Before a potential sale was pulled in late 2011, Yahoo! Inc. (NASDAQ: YHOO), Google Inc. (NASDAQ: GOOG), Dish Network Corp. (NASDAQ: DISH) and Amazon.com Inc. (NASDAQ: AMZN) were all contenders for the prize. But Hulu’s owners were seeking a price above $2 billion and were unwilling to grant the buyer exclusive rights to some programming.

The initial bidding this time around is starting well below $1 billion, and includes a few different players, including DirecTV (NASDAQ: DTV), Kohlberg Kravis Roberts & Co. (NYSE: KKR), Time Warner Cable Inc. (NYSE: TWC), Silver Lake Partners and The Chernin Group, an investment and media company run by Peter Chernin, former President and COO of News Corp. at the time Hulu was founded. A report this morning cites sources who say that Chernin is talking to AT&T Inc. (NYSE: T) about making a joint bid for Hulu. Yahoo! remains interested, but Google, Amazon and Dish are not mentioned as possible acquirers.

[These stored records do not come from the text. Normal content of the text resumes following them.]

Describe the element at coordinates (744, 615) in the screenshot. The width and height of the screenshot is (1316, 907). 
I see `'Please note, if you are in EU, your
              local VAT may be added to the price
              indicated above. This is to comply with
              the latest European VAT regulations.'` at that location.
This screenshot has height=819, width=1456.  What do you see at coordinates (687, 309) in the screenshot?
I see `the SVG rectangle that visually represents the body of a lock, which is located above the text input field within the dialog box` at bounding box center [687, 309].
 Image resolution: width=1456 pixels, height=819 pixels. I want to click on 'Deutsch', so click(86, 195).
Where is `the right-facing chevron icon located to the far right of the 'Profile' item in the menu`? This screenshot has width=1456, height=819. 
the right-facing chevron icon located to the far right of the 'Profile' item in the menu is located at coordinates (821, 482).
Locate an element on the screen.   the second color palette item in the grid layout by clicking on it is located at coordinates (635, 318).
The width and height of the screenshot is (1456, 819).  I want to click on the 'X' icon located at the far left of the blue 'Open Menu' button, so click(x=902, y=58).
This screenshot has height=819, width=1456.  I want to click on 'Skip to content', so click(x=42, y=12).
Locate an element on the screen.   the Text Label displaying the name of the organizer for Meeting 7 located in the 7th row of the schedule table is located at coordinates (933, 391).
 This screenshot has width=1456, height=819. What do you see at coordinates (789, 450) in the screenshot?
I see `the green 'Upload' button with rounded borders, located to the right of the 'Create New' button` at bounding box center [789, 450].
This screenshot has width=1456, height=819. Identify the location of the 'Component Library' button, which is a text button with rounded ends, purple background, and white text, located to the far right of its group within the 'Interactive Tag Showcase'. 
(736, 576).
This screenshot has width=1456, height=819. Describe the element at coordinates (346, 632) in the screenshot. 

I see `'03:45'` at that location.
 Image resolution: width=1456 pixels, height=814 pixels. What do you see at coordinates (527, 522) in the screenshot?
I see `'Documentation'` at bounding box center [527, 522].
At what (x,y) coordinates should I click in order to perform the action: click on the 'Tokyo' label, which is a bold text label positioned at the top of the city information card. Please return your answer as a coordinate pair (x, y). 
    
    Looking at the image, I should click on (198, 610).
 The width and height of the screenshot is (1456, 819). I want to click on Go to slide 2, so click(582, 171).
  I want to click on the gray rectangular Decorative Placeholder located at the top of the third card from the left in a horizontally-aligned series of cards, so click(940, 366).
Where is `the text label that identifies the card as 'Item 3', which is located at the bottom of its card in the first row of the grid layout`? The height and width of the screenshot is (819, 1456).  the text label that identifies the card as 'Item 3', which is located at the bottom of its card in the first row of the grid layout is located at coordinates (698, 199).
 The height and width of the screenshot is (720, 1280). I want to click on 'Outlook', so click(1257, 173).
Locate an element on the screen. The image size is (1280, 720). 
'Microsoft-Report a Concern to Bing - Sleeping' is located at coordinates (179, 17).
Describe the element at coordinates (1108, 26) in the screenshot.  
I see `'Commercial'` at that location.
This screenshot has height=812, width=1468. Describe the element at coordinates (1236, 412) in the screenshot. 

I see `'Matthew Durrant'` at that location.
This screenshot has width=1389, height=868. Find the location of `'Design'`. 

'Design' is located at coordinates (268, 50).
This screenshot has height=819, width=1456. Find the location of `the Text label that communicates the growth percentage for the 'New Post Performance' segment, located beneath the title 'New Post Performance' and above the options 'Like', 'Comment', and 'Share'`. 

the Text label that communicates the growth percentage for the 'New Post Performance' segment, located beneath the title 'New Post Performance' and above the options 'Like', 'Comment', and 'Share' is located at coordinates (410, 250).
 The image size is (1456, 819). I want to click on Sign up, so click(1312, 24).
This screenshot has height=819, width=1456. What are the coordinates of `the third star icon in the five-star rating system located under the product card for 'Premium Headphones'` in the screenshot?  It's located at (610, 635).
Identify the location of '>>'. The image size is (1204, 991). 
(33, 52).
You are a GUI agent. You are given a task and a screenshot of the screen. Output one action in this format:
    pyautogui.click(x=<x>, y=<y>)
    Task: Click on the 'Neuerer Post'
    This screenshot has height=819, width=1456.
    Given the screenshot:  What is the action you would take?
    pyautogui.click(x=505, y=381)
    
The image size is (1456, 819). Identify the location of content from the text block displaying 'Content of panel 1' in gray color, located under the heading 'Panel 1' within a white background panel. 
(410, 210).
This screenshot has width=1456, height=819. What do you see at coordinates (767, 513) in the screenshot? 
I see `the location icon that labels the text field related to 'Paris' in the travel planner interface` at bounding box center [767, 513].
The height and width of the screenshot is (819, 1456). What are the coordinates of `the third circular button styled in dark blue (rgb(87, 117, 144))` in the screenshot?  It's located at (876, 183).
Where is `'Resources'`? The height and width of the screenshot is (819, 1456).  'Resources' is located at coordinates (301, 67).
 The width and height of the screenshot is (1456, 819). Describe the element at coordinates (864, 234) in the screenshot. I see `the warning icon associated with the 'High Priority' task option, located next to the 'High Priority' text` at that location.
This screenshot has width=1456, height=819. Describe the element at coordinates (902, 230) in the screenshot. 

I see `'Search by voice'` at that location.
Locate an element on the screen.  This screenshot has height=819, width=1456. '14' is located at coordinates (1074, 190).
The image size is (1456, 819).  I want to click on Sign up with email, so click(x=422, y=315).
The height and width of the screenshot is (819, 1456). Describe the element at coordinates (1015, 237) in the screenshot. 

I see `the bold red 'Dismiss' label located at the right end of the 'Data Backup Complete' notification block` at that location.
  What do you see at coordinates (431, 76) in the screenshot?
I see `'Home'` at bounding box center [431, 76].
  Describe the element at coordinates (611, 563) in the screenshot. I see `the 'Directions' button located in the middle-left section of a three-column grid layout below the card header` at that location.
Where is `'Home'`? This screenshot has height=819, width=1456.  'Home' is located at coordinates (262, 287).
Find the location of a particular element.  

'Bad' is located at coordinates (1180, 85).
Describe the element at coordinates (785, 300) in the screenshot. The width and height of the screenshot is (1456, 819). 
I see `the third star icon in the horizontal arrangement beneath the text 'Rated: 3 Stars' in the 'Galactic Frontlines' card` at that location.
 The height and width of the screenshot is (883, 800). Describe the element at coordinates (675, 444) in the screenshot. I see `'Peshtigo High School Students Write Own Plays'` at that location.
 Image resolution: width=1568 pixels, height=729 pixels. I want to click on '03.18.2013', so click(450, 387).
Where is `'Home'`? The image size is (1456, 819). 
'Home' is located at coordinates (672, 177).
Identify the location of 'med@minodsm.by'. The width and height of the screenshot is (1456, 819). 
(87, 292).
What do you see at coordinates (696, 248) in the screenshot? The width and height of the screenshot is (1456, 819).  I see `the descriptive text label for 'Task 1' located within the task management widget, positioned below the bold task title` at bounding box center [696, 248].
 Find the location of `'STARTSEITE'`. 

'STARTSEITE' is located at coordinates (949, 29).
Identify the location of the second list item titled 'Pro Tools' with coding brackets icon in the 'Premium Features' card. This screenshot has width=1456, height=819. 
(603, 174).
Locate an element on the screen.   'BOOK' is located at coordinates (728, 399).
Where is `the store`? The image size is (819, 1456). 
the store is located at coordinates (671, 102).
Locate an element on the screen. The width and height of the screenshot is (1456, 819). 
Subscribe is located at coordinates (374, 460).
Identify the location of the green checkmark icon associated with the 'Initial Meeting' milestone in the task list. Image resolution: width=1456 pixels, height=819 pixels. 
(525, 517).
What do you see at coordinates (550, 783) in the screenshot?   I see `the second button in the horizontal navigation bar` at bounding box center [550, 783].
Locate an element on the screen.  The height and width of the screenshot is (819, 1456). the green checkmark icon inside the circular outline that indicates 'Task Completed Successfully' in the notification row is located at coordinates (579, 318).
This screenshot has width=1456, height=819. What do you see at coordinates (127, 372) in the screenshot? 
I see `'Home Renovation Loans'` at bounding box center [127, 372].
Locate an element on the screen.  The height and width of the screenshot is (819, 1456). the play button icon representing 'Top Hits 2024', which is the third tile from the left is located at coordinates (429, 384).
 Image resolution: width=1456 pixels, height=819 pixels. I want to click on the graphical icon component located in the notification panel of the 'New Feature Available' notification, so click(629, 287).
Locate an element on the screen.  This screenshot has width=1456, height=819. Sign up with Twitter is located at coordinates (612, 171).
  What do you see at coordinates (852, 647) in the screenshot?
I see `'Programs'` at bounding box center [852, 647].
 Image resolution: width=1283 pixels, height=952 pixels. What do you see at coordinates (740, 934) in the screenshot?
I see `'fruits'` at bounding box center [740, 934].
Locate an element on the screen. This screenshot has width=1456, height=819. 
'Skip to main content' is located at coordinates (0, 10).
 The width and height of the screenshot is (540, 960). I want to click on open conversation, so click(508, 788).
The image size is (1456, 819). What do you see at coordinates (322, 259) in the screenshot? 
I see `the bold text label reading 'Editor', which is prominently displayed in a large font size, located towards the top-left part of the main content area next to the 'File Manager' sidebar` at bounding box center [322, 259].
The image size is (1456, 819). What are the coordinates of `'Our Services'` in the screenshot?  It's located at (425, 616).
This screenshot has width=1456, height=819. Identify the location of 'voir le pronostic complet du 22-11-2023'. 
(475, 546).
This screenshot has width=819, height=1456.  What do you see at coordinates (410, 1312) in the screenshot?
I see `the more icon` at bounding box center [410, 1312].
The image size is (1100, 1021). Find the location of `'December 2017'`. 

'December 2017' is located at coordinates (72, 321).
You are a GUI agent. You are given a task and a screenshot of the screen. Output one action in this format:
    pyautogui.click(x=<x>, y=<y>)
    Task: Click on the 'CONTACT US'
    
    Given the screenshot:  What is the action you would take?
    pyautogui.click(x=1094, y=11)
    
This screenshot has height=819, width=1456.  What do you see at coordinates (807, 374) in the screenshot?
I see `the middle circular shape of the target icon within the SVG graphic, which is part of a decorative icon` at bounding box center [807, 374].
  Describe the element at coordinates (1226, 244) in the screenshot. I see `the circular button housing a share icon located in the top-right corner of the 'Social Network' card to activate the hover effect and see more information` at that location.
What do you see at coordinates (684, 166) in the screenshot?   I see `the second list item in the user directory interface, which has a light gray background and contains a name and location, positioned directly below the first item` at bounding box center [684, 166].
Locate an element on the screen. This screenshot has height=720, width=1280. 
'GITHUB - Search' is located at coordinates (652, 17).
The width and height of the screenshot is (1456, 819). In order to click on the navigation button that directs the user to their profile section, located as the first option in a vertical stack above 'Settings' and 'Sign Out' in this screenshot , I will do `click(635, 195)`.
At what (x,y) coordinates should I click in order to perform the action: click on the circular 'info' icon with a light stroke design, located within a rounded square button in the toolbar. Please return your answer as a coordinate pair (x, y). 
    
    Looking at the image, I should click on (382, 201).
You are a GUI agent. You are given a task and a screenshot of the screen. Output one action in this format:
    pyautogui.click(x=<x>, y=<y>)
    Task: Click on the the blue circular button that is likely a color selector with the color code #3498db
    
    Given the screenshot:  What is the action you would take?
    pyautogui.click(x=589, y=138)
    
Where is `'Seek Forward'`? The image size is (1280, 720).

Hulu brings with it about $330 million in debt and no promise of exclusive programming licensing. The Chernin Group is believed to have entered a bid of $830 million (including assumption of Hulu’s debt).

Each potential bidder has a different goal in seeking to nab Hulu, but whether a price that likely will be north of $1 billion is reasonable is a different question. Hulu makes money on its free, ad-supported programming, but its paid subscription service, Hulu Plus, is a money loser. AT&T, DirecTV and Time Warner probably do not care about that as much as the private equity groups do.

The most interesting potential buyer is Yahoo!. The studios that own Hulu would likely prefer Yahoo! above the other bidders because unlike the cable companies and private equity firms, Yahoo! would need to license more content from Disney, and the rest in order to make money from Hulu.

Hulu probably will not attract the $2 billion price that its owners sought in 2011, but it is a highly recognizable brand in a sector that will continue to grow for some years to come and the winning bid is likely to be closer to $2 billion than to $1 billion.